- Pipelines used in dotnet/runtime
- Running of different runtime-level tests and their orchestration in Helix
The runtime repository counts with a large number of validation pipelines to help assess product quality across different scenarios. Some of them run automatically, and some run per request to accommodate hardware availability and other resource constraints. However, the overall orchestration remains largely the same.
gitGraph
commit
commit
branch feature/utf8
checkout feature/utf8
commit
commit
checkout main
commit
merge feature/utf8 type: REVERSE
commit
commit
Say there's a PR from feature/utf8
to main
. The Azure DevOps Pipeline
plugin will take the merge commit to main
and queue all default pipelines and any other requested pipelines to Azure DevOps
.
gantt
title Execution of a PR in our CI
dateFormat DDDD
axisFormat %j
section GH PR
Send PR using AZDO Plugin : prCreate, 001, 1d
Workitem Analysis : analysis, after lookup, 1d
Merge Step : after analysis, 1d
section Azure DevOps
Build Runtimes and Libs : build, after prCreate, 1d
Build Tests : buildTest, after build, 1d
section Helix
Run Tests : test, after buildTest, 1d
Report Tests to Azure DevOps : testReport, after test, 1d
section Known Issues Infrastructure
Lookup known strings in issues : lookup, after testReport, 1d
Each pipeline will create its own build of the different runtimes, the tests, and will eventually run the tests. We usually run our tests in a separate environment called Helix. This system allows for distribution of the large number of tests across the wide array of platforms supported. Once each worker machine processes its own results, these get reported back to Azure DevOps
and they become available in the tests tab of the build.

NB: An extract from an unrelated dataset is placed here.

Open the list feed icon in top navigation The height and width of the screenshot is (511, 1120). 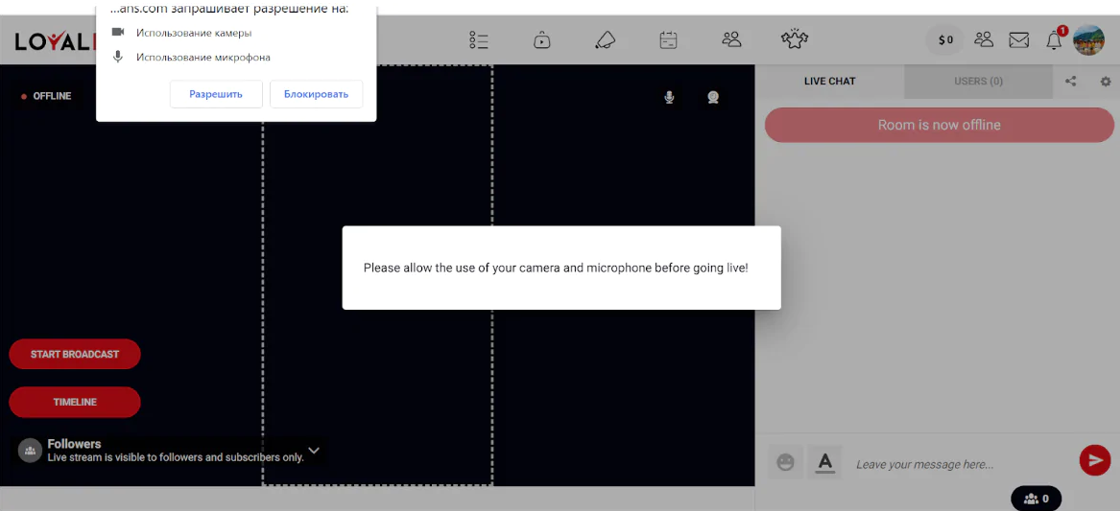[479, 40]
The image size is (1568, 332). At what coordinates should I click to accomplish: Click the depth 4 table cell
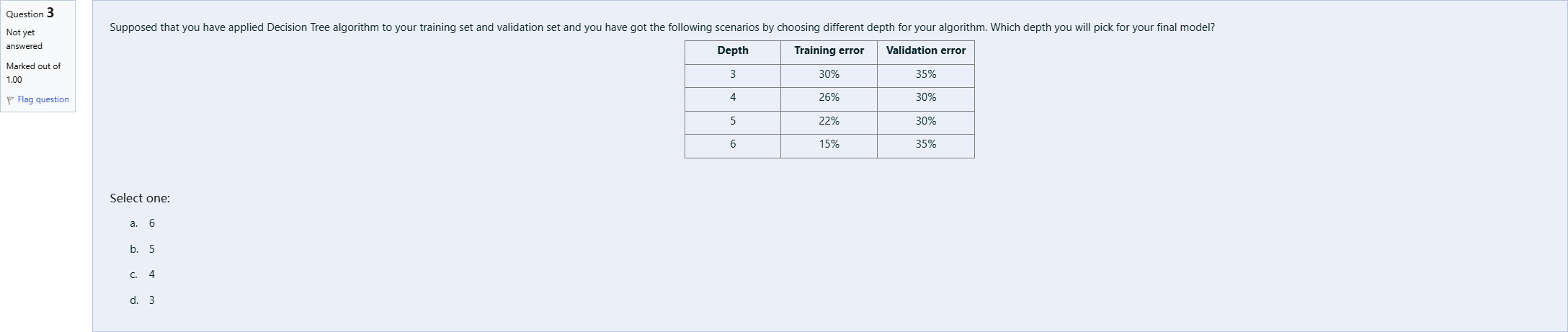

This repository contains several runtimes and a wide range of supported libraries and platforms. This complexity makes it hard to balance resource usage, testing coverage, and developer productivity. In order to try to make build efforts more reliable and spend the least amount of time testing what the PR changes need, we have various pipelines - some required, some optional. You can list the available pipelines by adding a comment like /azp list
on a PR or get the available commands by adding a comment like /azp help
.
Most of the repository pipelines use a custom mechanism to evaluate paths based on the changes contained in the PR to try and build/test the least that we can without compromising quality. This is the initial step on every pipeline that depends on this infrastructure, called "Evaluate Paths". In this step you can see the result of the evaluation for each subset of the repository. For more details on which subsets we have based on paths, see here. Also, to understand how this mechanism works, you can read this comment.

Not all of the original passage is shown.